Search code examples
c++hashhashsetunordered-set

When does unordered_set invoke operator==?


In my thought,

This was how unordered_set insertion was working.

  • When insert was called, hash function is called.

  • In my code below I hash first and second value in pair<string, string> each.

    -> Test(make_pair("good","james")) ( make Test object )

    -> return hasher(test.get_name().first) + hasher(test.get_name().second) ( hash function returns )

    -> 8838398861423961495 ( hash value )

  • and It tries to find same hash value in hash table.

  • If it fails to find same hash value in hash table, then it make its hash value in hash table.

So, I thought elements with different hash value should not be compared in unordered_set.

And this is my code

#include <vector>
#include <string>
#include <iostream>
#include <unordered_set>

using namespace std;

class Test
{
public:
    Test(pair<string, string> n):name(n){};
    
    pair<string,string> get_name() const { return name; };

    bool operator==(const Test &test) const
    {
        cout << "compare " << get_name().first << ',' << get_name().second << ':' << test.get_name().first << ',' << test.get_name().second << '\n';
        return (name == test.get_name());
    }

private:
    pair<string,string> name;
};

namespace std
{
    template<>
    struct hash<Test>
    {
        hash<string> hasher;
        size_t operator() (const Test& test) const noexcept
        {
            cout << test.get_name().first << ',' << test.get_name().second << ':' << (hasher(test.get_name().first) + hasher(test.get_name().second)) << '\n';
            return hasher(test.get_name().first) + hasher(test.get_name().second);
        }
    };
}


int main()
{
    unordered_set<Test> hash_set;
    hash_set.insert(Test(make_pair("song","james")));
    hash_set.insert(Test(make_pair("kim","james")));
    hash_set.insert(Test(make_pair("kim","james")));

    cout << hash_set.size() << '\n';
    return 0;
}

It tries to insert three Test object in hash_set.

First one and Second one should not have same hash value ( But It can happen in possibility )

And I made operator== cout whenever its called to look when it is invoked.

Also the hash function.

And this is the results.

song,james:1897374899324052084
kim,james:6658567258605789090
compare song,james:kim,james
kim,james:6658567258605789090
compare kim,james:kim,james
2

How can (song, james) and (kim, james) can be compared ( by calling == ) even though they are not in the same bucket ( not same hash value )?

And also, If I change "song" to "good", It changes it result.

( I use Apple clang version 14.0.3 (clang-1403.0.22.14.1) and std=c++14 )


Solution

  • Each bucket of the hash table contains many different of your hashes.

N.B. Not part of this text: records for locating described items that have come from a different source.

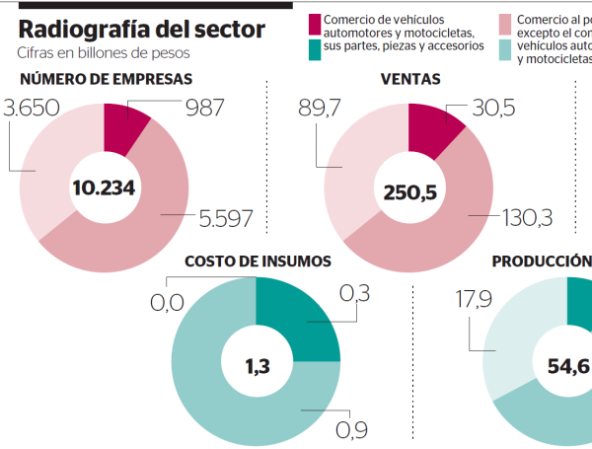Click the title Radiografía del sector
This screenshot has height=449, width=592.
click(x=141, y=30)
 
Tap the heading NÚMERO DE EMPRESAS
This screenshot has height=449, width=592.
click(x=106, y=80)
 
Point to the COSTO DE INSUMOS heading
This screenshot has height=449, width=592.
click(x=258, y=262)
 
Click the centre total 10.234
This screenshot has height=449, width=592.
click(x=104, y=187)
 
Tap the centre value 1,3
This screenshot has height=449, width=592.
click(x=256, y=367)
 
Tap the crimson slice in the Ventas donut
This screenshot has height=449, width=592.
click(x=430, y=126)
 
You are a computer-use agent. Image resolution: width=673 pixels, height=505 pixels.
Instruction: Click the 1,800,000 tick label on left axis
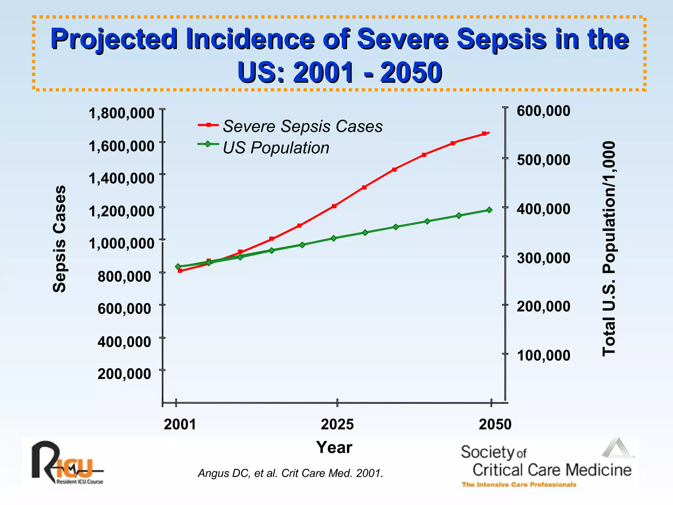coord(121,113)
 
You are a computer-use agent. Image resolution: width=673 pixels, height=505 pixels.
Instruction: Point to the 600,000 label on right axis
coord(544,111)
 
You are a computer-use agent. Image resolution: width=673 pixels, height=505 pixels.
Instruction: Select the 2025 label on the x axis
coord(337,424)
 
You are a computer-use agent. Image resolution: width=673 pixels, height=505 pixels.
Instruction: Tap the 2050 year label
coord(495,424)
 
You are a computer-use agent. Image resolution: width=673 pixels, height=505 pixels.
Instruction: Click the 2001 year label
coord(180,424)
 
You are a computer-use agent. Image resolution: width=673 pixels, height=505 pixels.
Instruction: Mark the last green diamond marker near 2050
coord(489,210)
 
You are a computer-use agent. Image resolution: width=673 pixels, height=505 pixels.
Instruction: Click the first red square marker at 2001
coord(180,271)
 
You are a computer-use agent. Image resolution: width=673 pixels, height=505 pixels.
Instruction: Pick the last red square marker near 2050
coord(484,133)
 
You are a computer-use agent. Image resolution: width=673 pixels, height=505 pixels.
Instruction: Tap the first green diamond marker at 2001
coord(178,266)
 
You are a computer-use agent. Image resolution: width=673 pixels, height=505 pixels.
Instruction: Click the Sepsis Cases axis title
coord(59,239)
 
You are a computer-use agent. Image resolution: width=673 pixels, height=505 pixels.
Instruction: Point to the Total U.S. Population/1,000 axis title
coord(609,249)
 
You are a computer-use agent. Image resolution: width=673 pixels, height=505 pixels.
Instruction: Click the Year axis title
coord(334,447)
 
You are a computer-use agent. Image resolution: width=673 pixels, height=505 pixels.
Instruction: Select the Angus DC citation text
coord(290,473)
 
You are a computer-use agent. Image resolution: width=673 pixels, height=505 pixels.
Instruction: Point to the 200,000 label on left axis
coord(124,374)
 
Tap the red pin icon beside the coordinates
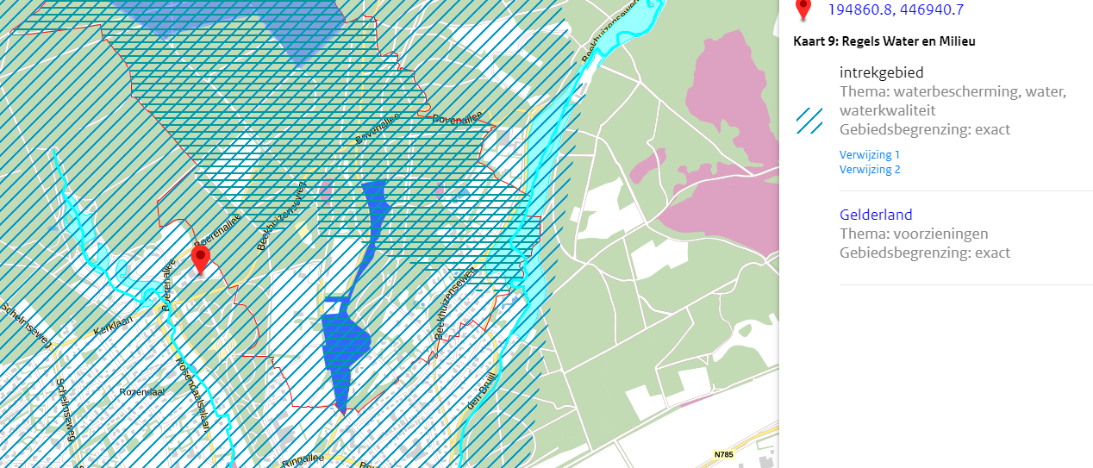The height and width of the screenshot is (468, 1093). click(x=803, y=9)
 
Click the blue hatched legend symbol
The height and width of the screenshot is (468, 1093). click(x=809, y=121)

Otherwise you would need to store 2^64 buckets in memory if your hash is 64bit wide, for which you obviously don't have enough memory.

    Or in other words, the std::unordered_set implementation will apply its own hash to a smaller range on top of yours (although that can be very trivial such as taking the lowest bits of your hash). The whole point of the hash is to reduce the number of possible input values to a small range, hopefully uniformly distributed.

    So even if the hashes calculated by your hash function are different, they may still be put in the same bucket and then it is up to the implementation whether or not it will immediately use == to compare the elements belonging to the same bucket, or whether it will try your hash function's output for comparison first.

    And even more generally, there is in principle nothing forbidding the implementation to do a == comparison unnecessarily, although of course that wouldn't be good for the quality of the implementation.